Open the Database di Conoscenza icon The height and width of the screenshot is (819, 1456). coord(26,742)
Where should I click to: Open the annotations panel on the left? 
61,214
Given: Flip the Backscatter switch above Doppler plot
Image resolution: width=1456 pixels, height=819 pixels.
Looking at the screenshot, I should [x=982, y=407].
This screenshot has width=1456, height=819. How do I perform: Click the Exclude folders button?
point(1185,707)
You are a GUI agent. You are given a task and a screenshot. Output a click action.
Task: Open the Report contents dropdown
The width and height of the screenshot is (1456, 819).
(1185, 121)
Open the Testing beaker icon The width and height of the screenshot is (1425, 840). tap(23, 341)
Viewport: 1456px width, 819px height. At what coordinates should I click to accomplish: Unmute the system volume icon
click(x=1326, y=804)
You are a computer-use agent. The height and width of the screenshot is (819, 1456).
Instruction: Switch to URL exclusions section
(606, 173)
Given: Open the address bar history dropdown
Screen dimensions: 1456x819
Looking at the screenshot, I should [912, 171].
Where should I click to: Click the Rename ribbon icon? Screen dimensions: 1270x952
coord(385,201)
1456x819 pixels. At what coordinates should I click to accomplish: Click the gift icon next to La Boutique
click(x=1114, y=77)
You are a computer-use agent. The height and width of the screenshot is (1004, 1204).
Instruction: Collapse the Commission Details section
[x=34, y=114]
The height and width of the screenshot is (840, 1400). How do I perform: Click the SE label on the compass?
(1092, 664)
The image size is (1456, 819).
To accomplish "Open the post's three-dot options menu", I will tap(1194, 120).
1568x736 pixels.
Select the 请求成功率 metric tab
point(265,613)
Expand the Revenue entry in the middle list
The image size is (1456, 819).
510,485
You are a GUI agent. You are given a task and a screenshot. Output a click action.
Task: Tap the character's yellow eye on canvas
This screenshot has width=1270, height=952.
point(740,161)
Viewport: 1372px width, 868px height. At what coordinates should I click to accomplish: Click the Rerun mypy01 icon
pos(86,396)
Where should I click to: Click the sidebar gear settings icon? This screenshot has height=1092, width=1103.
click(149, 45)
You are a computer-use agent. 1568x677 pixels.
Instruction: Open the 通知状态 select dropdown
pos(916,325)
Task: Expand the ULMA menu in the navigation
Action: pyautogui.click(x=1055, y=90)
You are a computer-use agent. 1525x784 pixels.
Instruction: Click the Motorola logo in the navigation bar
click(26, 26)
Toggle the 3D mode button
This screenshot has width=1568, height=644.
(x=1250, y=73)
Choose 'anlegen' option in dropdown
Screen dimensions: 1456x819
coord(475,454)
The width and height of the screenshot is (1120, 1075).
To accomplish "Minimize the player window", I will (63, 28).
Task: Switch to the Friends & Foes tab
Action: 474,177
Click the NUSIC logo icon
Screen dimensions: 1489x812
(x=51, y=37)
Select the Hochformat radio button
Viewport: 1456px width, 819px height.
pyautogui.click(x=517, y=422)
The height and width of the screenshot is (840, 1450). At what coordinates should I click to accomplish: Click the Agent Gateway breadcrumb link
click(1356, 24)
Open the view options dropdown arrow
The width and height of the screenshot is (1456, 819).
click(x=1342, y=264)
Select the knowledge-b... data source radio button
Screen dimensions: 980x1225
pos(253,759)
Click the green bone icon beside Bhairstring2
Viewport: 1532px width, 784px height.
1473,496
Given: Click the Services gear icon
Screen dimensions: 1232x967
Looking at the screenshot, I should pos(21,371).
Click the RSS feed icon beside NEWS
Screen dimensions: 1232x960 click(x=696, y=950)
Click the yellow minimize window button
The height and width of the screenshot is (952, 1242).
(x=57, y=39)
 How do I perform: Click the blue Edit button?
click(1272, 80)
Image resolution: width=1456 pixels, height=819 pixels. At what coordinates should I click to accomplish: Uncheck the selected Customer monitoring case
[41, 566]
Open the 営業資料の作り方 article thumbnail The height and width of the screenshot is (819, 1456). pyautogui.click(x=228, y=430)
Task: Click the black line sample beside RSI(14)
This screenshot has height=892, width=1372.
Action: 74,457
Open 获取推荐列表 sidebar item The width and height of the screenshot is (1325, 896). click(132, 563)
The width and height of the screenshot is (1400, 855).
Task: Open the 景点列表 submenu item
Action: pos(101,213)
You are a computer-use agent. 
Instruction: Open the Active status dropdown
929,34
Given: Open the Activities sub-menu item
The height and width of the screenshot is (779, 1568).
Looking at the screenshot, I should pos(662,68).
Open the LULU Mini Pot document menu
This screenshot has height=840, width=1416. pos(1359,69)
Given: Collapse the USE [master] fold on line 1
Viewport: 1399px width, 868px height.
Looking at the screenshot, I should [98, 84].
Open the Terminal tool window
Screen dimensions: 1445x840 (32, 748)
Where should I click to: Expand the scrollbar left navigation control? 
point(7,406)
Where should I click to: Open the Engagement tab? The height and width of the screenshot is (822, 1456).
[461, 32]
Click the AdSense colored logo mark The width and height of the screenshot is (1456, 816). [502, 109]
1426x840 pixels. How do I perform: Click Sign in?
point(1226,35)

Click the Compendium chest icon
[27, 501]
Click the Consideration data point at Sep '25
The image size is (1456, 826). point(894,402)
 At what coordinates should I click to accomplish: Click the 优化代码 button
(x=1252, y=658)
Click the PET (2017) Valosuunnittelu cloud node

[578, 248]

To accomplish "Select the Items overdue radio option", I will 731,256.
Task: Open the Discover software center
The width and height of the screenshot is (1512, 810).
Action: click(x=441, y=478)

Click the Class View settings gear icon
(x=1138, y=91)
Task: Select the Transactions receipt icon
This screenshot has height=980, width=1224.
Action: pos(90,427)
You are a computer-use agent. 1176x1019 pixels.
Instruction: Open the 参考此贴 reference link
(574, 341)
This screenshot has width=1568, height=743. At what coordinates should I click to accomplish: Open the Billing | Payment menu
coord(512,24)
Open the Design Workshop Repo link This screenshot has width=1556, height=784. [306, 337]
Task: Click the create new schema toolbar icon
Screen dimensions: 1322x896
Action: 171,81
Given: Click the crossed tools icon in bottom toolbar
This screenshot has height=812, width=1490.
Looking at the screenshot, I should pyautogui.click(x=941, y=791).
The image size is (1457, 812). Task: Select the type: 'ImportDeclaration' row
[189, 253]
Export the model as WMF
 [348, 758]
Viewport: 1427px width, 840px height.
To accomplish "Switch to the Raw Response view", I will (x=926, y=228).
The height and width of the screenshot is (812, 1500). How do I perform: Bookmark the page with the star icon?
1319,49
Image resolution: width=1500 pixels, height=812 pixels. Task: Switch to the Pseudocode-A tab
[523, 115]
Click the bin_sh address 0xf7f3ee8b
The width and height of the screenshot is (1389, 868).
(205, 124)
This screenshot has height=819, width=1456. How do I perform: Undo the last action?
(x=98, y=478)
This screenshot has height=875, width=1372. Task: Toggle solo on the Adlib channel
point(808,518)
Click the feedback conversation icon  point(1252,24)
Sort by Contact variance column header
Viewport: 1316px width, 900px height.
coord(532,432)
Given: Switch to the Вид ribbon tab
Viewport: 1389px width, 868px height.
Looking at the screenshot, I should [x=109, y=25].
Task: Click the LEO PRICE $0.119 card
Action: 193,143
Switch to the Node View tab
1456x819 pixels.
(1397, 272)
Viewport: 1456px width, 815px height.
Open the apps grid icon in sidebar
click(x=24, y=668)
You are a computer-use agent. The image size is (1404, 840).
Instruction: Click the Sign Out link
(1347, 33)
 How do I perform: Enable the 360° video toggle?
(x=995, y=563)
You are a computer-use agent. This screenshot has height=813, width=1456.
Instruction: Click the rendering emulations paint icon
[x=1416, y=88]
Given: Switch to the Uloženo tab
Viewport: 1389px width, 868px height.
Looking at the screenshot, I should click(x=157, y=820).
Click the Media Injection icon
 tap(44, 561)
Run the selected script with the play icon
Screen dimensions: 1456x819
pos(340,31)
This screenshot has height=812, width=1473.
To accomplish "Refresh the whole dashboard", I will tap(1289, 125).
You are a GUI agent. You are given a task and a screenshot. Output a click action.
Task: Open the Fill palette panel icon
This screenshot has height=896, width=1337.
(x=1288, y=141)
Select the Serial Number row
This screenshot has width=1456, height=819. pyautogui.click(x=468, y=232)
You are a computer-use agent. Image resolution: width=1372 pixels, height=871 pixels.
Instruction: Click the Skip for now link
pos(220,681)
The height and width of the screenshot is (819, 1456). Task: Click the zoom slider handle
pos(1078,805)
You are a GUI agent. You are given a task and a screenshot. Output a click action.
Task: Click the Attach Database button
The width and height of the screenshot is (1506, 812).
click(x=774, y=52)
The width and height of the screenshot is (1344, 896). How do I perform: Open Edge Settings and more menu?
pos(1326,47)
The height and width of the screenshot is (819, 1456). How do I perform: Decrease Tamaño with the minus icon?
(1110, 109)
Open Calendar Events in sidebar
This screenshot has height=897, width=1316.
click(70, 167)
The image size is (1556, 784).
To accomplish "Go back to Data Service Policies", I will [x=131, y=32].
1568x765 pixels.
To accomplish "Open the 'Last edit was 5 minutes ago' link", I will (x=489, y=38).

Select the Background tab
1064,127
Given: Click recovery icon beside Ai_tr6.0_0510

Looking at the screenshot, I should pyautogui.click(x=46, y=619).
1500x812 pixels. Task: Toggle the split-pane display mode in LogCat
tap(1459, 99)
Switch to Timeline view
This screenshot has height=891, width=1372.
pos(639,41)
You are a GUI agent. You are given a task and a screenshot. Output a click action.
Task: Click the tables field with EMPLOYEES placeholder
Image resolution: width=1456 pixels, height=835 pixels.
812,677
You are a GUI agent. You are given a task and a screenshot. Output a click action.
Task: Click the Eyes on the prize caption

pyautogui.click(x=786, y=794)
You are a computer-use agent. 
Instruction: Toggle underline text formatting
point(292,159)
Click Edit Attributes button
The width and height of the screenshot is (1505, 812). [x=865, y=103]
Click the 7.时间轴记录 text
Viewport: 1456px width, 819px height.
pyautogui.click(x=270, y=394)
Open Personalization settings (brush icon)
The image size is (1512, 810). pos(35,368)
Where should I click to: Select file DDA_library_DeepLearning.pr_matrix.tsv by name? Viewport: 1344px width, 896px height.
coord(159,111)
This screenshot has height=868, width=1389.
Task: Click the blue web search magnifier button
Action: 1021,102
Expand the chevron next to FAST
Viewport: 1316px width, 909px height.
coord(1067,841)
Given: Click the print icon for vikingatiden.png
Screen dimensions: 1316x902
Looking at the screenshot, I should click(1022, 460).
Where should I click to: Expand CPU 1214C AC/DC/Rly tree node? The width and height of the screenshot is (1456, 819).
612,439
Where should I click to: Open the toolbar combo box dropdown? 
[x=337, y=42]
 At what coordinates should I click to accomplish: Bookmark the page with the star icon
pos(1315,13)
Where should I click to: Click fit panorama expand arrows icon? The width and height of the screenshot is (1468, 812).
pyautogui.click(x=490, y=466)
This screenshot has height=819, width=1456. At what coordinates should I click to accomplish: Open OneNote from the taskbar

Aim of the task = Look above for the line holding "At what coordinates should I click to accomplish: Click the 优化代码" and the line holding "Viewport: 1427px width, 840px height.". Retype both, and every line between them, word for word and nothing else.

Expected output =
 At what coordinates should I click to accomplish: Click the 优化代码 button
(x=1252, y=658)
Click the PET (2017) Valosuunnittelu cloud node

[578, 248]

To accomplish "Select the Items overdue radio option", I will 731,256.
Task: Open the Discover software center
The width and height of the screenshot is (1512, 810).
Action: click(x=441, y=478)

Click the Class View settings gear icon
(x=1138, y=91)
Task: Select the Transactions receipt icon
This screenshot has height=980, width=1224.
Action: pos(90,427)
You are a computer-use agent. 1176x1019 pixels.
Instruction: Open the 参考此贴 reference link
(574, 341)
This screenshot has width=1568, height=743. At what coordinates should I click to accomplish: Open the Billing | Payment menu
coord(512,24)
Open the Design Workshop Repo link This screenshot has width=1556, height=784. [306, 337]
Task: Click the create new schema toolbar icon
Screen dimensions: 1322x896
Action: 171,81
Given: Click the crossed tools icon in bottom toolbar
This screenshot has height=812, width=1490.
Looking at the screenshot, I should pyautogui.click(x=941, y=791).
The image size is (1457, 812). Task: Select the type: 'ImportDeclaration' row
[189, 253]
Export the model as WMF
 [348, 758]
Viewport: 1427px width, 840px height.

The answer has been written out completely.